### Provided records

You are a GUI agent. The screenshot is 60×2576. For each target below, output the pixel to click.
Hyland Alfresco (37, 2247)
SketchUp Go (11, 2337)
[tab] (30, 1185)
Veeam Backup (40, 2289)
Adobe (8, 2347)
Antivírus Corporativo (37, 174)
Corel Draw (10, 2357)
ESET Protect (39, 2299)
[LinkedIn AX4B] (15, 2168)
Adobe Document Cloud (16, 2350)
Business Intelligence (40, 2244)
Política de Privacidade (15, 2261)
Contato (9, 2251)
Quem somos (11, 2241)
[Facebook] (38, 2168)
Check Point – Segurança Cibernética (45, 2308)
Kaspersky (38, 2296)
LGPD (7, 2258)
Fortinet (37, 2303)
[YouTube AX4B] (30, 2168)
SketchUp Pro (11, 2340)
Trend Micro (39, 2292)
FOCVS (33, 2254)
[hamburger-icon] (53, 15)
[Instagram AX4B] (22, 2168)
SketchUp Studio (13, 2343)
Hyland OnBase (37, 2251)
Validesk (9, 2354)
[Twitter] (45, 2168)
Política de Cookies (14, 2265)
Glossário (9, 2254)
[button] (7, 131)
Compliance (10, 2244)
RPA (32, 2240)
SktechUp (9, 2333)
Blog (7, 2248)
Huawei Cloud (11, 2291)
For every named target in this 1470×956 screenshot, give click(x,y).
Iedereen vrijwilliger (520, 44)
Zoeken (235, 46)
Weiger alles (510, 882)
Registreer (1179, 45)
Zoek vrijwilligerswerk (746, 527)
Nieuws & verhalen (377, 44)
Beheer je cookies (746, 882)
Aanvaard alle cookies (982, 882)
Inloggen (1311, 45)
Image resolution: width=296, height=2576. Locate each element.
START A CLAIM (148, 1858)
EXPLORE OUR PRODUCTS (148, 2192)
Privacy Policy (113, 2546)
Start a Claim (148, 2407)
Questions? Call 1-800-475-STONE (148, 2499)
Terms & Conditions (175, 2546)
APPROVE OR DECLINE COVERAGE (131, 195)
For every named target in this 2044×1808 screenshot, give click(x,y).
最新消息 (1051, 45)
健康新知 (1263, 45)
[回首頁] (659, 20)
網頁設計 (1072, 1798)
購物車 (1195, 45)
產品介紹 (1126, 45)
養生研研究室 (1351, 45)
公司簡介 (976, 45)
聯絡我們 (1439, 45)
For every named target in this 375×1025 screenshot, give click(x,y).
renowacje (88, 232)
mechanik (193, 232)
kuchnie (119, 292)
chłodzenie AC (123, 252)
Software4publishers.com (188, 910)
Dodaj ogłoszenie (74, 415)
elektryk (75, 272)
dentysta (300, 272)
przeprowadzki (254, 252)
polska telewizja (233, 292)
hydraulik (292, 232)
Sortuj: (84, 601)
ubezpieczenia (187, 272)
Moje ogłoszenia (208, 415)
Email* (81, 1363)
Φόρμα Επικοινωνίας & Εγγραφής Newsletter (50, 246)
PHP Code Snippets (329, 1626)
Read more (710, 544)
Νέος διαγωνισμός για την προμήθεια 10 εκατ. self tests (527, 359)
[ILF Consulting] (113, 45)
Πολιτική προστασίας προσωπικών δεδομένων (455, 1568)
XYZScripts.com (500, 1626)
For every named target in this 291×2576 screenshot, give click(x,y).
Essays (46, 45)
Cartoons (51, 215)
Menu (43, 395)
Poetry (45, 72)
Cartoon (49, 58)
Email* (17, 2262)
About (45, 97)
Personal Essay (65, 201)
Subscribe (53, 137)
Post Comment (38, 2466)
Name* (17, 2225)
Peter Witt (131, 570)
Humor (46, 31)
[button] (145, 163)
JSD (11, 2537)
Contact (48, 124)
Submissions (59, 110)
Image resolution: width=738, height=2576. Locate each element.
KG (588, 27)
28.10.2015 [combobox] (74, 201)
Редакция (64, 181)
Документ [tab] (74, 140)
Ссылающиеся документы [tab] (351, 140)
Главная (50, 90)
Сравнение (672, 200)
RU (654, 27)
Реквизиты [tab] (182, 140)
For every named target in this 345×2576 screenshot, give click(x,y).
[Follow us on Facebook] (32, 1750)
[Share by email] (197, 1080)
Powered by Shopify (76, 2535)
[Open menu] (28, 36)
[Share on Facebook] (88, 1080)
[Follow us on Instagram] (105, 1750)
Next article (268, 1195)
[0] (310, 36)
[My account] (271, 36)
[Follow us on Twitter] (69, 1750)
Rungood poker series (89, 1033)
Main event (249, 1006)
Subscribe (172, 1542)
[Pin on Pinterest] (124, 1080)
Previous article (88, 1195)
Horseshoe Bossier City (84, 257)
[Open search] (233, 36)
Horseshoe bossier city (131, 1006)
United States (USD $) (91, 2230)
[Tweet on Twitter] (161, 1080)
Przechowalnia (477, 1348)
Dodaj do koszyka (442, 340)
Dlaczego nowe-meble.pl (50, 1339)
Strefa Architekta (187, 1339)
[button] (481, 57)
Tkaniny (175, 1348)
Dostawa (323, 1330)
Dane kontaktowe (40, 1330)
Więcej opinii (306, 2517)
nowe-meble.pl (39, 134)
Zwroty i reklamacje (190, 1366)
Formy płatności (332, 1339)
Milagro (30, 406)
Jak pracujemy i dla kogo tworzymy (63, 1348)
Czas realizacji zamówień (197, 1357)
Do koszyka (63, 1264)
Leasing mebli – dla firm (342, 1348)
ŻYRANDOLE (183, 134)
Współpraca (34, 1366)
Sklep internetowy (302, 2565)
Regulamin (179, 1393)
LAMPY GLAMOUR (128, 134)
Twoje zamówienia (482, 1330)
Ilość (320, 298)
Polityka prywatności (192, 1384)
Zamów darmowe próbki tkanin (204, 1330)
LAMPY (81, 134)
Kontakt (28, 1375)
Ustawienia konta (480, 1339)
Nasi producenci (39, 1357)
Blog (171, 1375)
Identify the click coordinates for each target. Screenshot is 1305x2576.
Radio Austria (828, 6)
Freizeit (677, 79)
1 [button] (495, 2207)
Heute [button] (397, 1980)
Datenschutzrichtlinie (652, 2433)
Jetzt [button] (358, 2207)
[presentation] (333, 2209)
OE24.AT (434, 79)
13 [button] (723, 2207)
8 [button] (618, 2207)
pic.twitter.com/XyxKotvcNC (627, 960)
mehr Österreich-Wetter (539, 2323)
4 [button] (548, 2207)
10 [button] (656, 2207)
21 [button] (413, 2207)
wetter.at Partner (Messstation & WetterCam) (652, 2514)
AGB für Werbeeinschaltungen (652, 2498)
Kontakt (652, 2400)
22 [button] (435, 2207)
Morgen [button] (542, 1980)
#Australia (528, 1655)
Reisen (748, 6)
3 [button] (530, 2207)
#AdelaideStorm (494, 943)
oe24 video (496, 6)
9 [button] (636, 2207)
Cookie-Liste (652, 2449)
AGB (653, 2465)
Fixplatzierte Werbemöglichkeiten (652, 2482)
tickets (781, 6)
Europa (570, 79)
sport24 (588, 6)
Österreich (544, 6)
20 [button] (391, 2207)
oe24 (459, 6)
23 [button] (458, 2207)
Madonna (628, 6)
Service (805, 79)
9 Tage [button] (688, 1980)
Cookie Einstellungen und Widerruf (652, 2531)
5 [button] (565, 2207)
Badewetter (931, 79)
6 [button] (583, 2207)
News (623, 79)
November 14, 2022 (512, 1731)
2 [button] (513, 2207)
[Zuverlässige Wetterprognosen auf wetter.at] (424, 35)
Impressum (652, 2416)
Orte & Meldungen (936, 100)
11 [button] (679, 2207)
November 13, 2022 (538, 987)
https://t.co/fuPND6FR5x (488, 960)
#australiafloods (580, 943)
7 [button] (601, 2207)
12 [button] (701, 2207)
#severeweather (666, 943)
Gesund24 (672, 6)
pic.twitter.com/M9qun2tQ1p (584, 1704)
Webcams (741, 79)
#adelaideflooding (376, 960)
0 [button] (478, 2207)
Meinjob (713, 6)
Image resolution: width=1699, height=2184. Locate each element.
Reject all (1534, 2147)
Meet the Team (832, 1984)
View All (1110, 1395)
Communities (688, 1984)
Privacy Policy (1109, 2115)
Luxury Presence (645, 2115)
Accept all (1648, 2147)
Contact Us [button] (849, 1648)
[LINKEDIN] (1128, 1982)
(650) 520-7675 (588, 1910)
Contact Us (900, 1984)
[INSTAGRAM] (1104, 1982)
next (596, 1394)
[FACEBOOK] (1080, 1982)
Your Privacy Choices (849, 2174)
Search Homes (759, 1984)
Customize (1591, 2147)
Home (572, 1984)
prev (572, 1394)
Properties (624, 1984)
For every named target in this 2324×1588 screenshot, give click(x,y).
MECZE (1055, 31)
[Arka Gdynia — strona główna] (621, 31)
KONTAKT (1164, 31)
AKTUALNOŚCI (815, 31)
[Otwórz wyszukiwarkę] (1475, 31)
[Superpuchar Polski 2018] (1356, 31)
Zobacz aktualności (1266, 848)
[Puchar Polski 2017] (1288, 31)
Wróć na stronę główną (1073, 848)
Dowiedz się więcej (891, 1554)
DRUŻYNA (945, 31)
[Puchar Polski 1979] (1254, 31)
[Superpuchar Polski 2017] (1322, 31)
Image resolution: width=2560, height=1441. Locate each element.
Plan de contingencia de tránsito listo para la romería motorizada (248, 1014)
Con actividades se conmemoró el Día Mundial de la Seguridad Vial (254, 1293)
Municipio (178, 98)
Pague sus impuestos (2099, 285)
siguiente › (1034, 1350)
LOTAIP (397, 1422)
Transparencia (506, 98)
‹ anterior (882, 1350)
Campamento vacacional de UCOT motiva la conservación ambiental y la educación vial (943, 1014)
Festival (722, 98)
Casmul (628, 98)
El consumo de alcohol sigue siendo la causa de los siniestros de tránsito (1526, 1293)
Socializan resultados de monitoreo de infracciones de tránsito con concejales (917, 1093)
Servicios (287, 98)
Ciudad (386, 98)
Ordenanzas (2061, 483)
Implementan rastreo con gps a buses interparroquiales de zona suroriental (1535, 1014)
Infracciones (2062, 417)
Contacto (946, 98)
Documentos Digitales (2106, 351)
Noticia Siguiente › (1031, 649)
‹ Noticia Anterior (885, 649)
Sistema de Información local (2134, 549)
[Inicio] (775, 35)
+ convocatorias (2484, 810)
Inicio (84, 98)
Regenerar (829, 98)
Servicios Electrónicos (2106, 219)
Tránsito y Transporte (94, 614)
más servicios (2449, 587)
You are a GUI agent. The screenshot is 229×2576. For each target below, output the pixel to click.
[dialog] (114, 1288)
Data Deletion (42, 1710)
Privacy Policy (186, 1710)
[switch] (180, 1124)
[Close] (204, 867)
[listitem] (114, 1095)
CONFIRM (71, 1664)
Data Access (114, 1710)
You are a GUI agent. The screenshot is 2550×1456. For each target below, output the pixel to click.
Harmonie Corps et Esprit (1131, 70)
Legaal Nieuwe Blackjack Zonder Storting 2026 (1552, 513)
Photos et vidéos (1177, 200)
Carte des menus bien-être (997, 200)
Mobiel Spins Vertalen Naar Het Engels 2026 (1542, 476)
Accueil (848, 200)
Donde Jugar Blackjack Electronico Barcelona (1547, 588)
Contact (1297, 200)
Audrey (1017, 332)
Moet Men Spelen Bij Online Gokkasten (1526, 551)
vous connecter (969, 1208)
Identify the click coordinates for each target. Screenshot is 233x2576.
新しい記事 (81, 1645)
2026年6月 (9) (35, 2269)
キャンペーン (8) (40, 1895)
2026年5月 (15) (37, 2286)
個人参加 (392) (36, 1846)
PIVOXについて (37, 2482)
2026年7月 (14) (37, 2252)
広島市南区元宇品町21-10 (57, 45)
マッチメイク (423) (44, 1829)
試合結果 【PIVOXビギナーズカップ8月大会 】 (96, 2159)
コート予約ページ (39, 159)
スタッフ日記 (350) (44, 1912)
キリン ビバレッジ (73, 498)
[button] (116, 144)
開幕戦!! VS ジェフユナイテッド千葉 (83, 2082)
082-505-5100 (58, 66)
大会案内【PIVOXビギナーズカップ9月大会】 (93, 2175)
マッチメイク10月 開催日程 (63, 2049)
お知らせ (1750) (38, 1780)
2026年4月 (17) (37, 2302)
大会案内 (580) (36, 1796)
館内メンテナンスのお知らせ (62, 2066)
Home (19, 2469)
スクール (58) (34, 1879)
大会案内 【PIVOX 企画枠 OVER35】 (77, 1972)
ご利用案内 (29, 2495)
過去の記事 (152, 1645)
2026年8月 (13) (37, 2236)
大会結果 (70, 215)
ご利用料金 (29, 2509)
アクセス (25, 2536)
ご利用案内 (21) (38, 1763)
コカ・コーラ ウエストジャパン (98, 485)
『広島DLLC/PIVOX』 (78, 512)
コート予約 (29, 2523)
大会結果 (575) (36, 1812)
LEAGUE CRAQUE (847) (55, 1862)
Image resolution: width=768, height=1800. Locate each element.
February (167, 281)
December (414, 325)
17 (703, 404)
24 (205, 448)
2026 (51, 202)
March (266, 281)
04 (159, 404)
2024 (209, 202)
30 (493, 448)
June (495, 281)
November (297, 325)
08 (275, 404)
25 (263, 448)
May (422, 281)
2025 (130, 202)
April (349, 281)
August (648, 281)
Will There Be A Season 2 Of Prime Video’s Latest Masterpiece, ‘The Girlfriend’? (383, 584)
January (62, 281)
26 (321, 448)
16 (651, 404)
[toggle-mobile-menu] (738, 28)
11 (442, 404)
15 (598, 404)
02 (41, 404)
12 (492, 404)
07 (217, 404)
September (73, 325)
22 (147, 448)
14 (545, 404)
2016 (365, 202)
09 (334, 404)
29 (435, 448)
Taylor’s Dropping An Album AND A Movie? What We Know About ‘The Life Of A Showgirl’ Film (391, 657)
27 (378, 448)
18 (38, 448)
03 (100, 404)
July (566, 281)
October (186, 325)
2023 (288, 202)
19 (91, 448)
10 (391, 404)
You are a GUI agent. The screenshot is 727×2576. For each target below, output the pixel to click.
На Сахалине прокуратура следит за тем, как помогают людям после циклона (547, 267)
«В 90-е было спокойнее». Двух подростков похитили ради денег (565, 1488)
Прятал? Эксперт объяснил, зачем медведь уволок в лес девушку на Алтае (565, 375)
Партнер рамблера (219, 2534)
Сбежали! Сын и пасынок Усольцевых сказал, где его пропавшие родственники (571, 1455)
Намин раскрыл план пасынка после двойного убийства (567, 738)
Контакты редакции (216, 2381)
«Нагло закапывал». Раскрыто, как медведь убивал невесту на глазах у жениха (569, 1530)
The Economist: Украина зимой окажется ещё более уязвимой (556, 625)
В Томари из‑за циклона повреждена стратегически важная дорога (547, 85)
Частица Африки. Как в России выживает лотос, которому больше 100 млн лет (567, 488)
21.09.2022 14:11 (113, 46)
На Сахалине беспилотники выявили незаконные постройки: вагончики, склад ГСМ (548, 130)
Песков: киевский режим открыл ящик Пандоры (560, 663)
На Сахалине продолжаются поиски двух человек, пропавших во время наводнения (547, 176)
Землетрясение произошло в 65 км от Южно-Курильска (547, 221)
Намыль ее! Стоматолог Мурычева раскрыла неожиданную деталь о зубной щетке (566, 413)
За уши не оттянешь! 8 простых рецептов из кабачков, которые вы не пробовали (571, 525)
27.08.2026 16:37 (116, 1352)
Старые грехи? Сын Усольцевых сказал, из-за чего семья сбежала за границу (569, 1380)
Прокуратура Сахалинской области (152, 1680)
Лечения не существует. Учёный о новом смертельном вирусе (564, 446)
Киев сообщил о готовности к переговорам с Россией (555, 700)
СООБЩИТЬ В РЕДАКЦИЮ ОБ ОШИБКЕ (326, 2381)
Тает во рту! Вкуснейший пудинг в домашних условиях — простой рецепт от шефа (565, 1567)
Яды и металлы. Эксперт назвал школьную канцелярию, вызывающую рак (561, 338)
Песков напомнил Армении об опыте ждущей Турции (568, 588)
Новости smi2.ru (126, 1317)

######

* **Exercise**: Using the data above, say how many lines include the word "resolution". Write only that number.

* **Answer to the problem**: 5